* begin *

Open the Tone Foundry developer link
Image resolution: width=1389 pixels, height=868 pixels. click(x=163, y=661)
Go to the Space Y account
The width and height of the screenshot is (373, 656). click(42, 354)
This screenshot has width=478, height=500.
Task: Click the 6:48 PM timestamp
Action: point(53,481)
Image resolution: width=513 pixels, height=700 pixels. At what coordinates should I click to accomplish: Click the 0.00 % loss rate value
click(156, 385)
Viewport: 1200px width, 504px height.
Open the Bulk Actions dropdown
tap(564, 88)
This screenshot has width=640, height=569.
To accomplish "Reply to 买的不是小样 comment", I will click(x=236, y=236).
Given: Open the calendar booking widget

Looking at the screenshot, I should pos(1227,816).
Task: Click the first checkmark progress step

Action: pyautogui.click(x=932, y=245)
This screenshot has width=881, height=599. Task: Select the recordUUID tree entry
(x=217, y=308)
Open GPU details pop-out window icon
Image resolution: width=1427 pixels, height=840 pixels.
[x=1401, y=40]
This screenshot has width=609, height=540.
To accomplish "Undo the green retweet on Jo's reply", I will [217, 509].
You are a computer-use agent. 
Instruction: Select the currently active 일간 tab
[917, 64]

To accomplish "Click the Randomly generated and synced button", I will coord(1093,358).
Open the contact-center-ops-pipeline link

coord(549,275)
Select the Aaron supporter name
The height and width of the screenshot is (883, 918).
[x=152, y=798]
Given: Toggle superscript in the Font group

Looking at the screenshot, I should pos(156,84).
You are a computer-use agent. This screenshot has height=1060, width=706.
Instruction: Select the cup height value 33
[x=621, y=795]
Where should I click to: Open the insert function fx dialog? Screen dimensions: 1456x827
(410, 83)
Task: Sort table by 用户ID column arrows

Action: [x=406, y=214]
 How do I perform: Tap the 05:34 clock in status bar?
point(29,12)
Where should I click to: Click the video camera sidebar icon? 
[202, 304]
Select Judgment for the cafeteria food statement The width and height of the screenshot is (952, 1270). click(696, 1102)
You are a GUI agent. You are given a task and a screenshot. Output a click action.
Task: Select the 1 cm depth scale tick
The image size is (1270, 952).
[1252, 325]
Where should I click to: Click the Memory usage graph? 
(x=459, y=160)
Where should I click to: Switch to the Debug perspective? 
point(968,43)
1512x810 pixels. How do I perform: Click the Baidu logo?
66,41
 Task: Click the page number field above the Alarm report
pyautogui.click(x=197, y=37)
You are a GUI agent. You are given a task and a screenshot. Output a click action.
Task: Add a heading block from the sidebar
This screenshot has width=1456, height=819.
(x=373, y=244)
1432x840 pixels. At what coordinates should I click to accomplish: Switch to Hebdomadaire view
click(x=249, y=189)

* end *

◆ **Aim of the exercise**:
Convert the material above, from its first line up to and including the line containing "[x=152, y=798]", into a JSON list of strings with one string per line. Leave out blank lines.

◆ **Task result**:
[
  "Open the Tone Foundry developer link",
  "Image resolution: width=1389 pixels, height=868 pixels. click(x=163, y=661)",
  "Go to the Space Y account",
  "The width and height of the screenshot is (373, 656). click(42, 354)",
  "This screenshot has width=478, height=500.",
  "Task: Click the 6:48 PM timestamp",
  "Action: point(53,481)",
  "Image resolution: width=513 pixels, height=700 pixels. At what coordinates should I click to accomplish: Click the 0.00 % loss rate value",
  "click(156, 385)",
  "Viewport: 1200px width, 504px height.",
  "Open the Bulk Actions dropdown",
  "tap(564, 88)",
  "This screenshot has width=640, height=569.",
  "To accomplish \"Reply to 买的不是小样 comment\", I will click(x=236, y=236).",
  "Given: Open the calendar booking widget",
  "Looking at the screenshot, I should pos(1227,816).",
  "Task: Click the first checkmark progress step",
  "Action: pyautogui.click(x=932, y=245)",
  "This screenshot has width=881, height=599. Task: Select the recordUUID tree entry",
  "(x=217, y=308)",
  "Open GPU details pop-out window icon",
  "Image resolution: width=1427 pixels, height=840 pixels.",
  "[x=1401, y=40]",
  "This screenshot has width=609, height=540.",
  "To accomplish \"Undo the green retweet on Jo's reply\", I will [217, 509].",
  "You are a computer-use agent. ",
  "Instruction: Select the currently active 일간 tab",
  "[917, 64]",
  "To accomplish \"Click the Randomly generated and synced button\", I will coord(1093,358).",
  "Open the contact-center-ops-pipeline link",
  "coord(549,275)",
  "Select the Aaron supporter name",
  "The height and width of the screenshot is (883, 918).",
  "[x=152, y=798]"
]